Please pick out and copy every line of the items below that contains the word "This".

- Material shown
####

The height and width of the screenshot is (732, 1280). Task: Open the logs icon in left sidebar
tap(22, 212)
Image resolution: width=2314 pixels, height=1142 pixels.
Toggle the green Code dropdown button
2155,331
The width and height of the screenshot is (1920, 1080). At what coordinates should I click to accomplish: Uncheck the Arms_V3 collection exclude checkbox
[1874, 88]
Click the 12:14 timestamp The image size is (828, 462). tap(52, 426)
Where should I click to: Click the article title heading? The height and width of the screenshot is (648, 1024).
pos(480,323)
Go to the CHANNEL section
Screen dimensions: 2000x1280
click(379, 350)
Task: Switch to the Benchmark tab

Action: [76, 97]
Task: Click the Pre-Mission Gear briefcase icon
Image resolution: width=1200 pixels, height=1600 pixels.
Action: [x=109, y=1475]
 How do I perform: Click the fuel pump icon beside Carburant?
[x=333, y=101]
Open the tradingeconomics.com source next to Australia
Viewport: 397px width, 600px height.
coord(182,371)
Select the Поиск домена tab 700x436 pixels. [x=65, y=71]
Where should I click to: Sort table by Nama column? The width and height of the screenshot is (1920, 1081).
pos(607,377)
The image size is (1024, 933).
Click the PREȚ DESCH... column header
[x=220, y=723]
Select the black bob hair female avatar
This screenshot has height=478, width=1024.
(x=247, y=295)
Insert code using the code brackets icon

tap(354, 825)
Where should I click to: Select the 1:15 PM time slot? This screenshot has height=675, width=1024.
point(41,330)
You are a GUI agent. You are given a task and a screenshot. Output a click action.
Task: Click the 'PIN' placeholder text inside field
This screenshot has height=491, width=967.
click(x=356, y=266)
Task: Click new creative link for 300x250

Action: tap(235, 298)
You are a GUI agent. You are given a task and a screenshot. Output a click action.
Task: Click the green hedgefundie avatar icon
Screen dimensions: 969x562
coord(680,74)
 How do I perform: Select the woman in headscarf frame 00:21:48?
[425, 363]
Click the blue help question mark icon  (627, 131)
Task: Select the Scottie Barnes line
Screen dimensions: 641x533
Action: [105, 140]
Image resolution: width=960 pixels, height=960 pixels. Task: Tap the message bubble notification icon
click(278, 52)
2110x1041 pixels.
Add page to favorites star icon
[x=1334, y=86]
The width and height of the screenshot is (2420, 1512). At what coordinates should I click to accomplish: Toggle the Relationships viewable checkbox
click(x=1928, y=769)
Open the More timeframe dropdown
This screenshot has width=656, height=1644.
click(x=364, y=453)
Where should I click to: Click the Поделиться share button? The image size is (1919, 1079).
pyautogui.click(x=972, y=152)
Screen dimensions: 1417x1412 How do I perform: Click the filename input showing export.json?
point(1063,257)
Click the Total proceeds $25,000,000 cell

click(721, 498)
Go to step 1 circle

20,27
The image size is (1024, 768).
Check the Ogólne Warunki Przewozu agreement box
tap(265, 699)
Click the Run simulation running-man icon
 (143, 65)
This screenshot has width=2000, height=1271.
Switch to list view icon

####

- Task result
This screenshot has height=478, width=1024.
Where should I click to: Select the 1:15 PM time slot? This screenshot has height=675, width=1024.
This screenshot has height=491, width=967.
This screenshot has width=656, height=1644.
This screenshot has width=2000, height=1271.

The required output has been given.